Daniel Graham

Personal information
- Born: 24 February 1999 (age 27)

Sport
- Sport: Rowing
- Club: Leander Club

Medal record
Men's rowing
Representing Great Britain
World Championships
| Gold medal – first place | 2025 Shanghai | Coxless four |
| Bronze medal – third place | 2026 Amsterdam | Coxless four |

= Daniel Graham (rower) =

British rower (born 1999)

Daniel Graham (born 24 February 1999) is a British rower. He was a gold medalist at the 2025 World Rowing Championships in the coxless four.

==Biography==
Graham started rowing at Tyne United Rowing Club and later rowed at Newcastle University, where he studied ancient history. He later joined the Leander Club.

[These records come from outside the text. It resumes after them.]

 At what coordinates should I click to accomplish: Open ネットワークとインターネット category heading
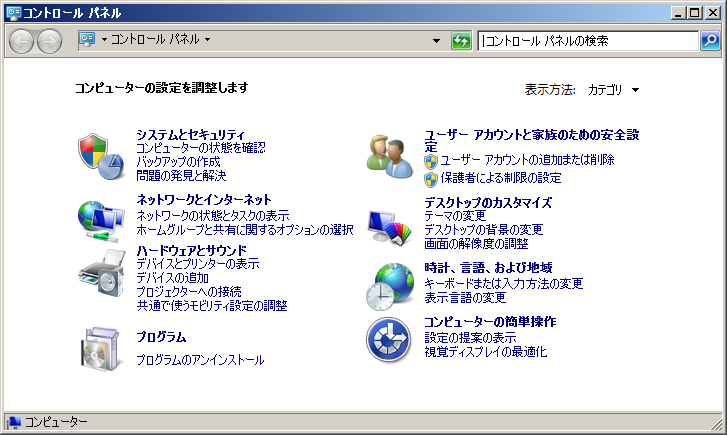click(x=204, y=200)
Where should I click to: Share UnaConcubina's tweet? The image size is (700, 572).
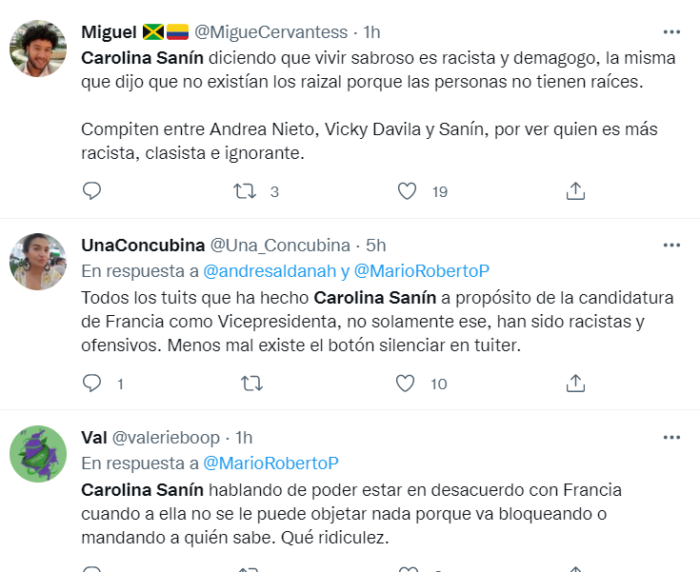point(575,383)
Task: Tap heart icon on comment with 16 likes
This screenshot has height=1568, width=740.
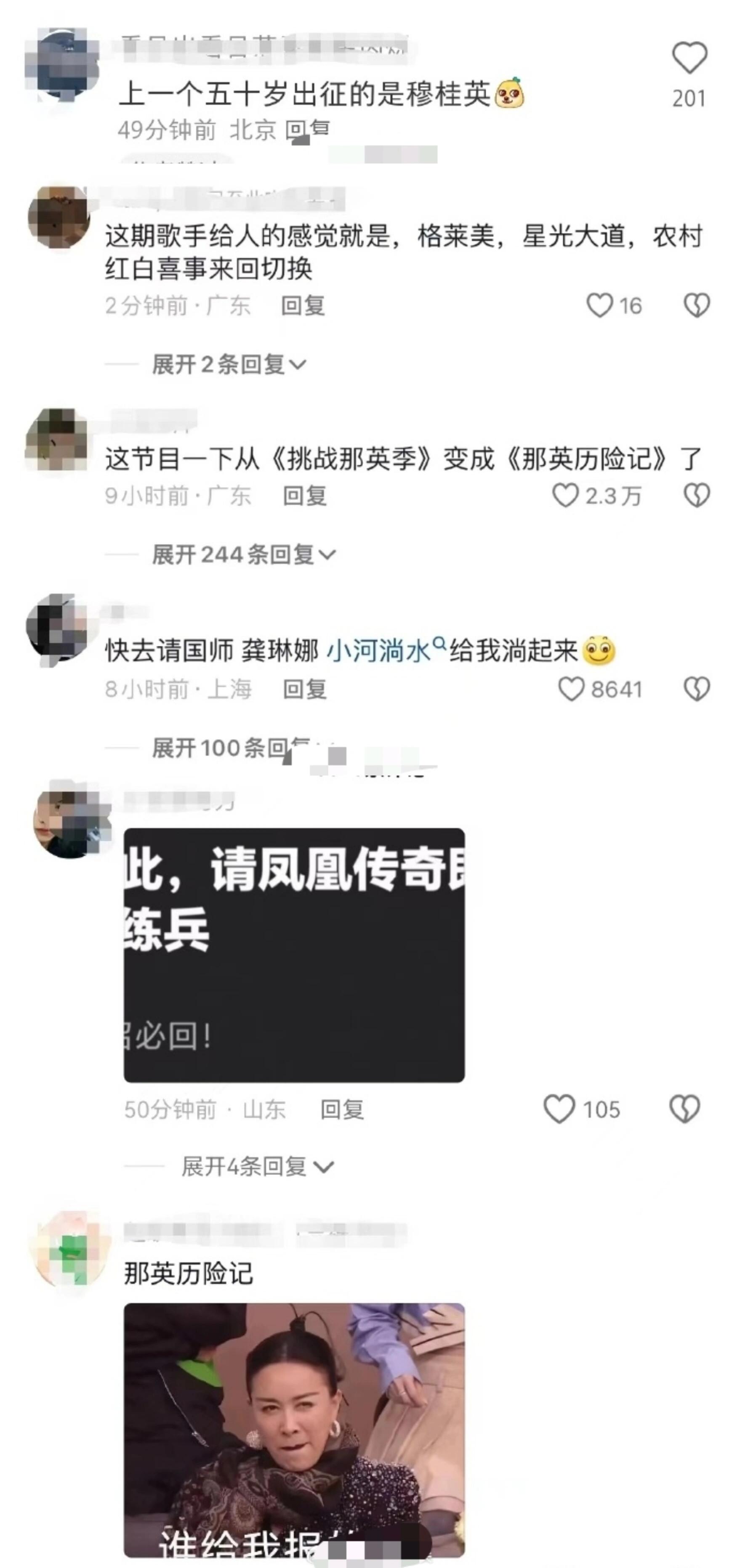Action: 599,305
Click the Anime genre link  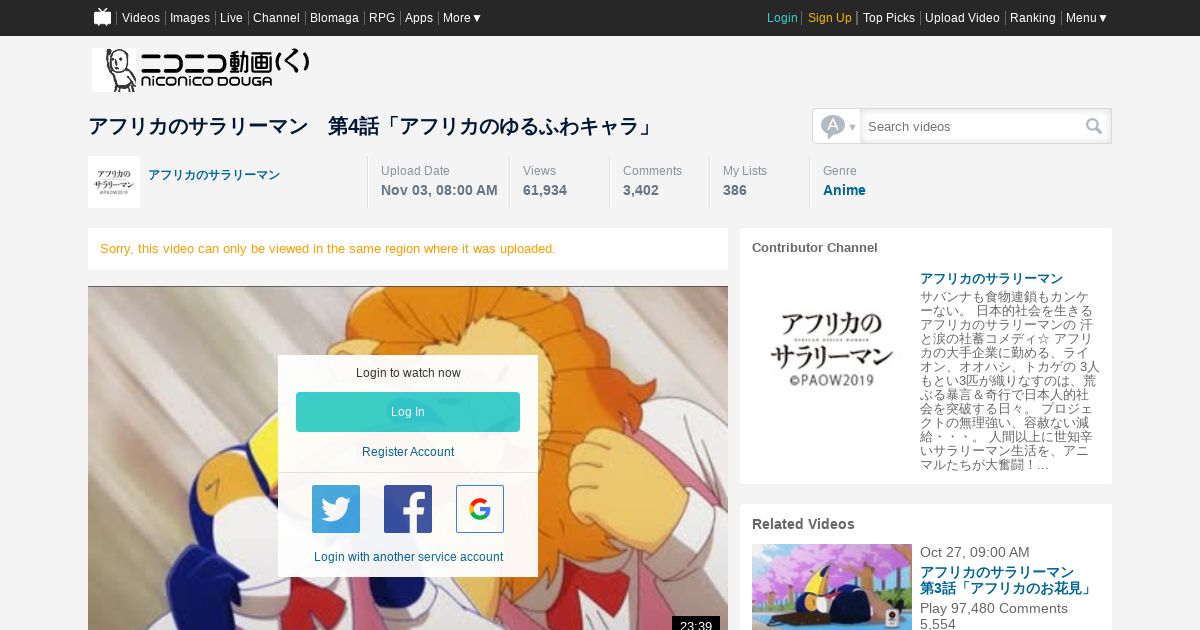[x=844, y=190]
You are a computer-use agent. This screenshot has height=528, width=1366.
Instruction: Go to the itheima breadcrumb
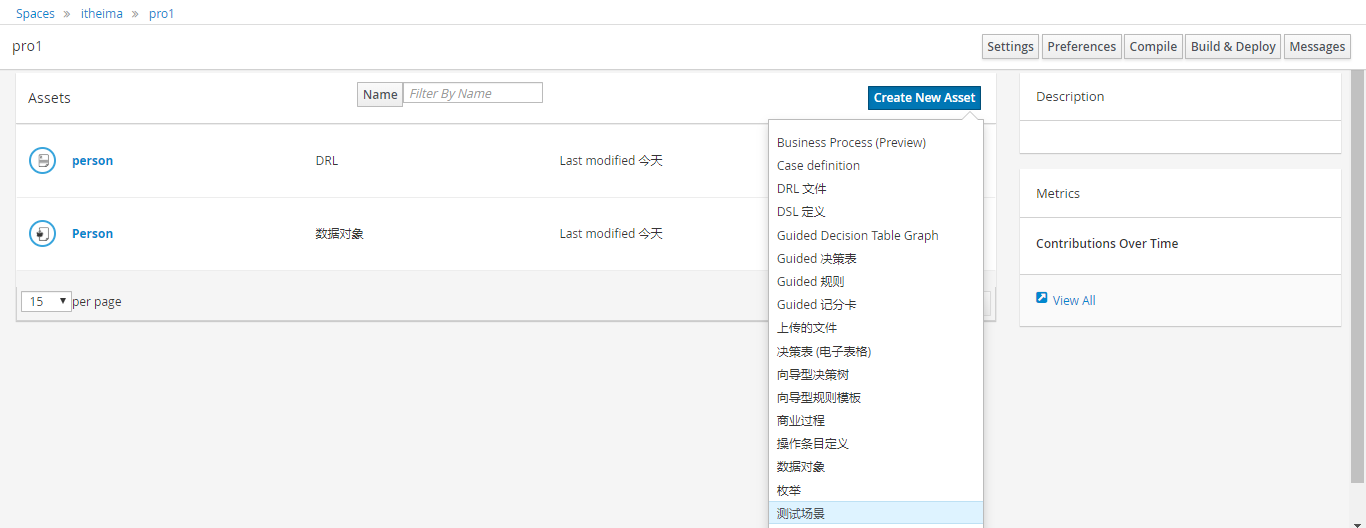(x=102, y=14)
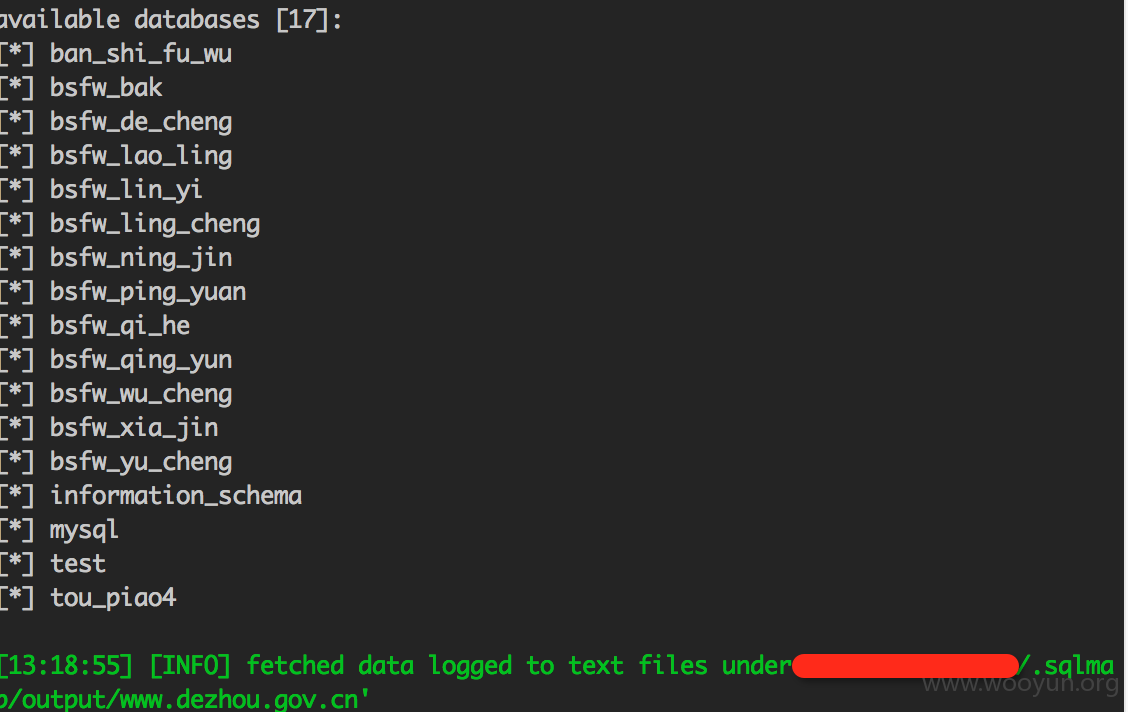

He represented Great Britain at the 2021 World Rowing U23 Championships in the Czech Republic, but had to replace by Callum Sullivan after the heats of the men's four due to sickness.

Graham finished third with the GB development boat at the World Rowing Cup regatta in Poznań in 2024. That year, he was a member of the Leander Club crew which set a new course record at the Head of the River Race on The Thames.

Graham competed in the men’s four at the 2025 European Rowing Championships in May 2025. He was a gold medalist at the 2025 World Rowing Championships in the coxless four in Shanghai, in September 2025, alongside George Bourne, James Robson and Douwe de Graaf.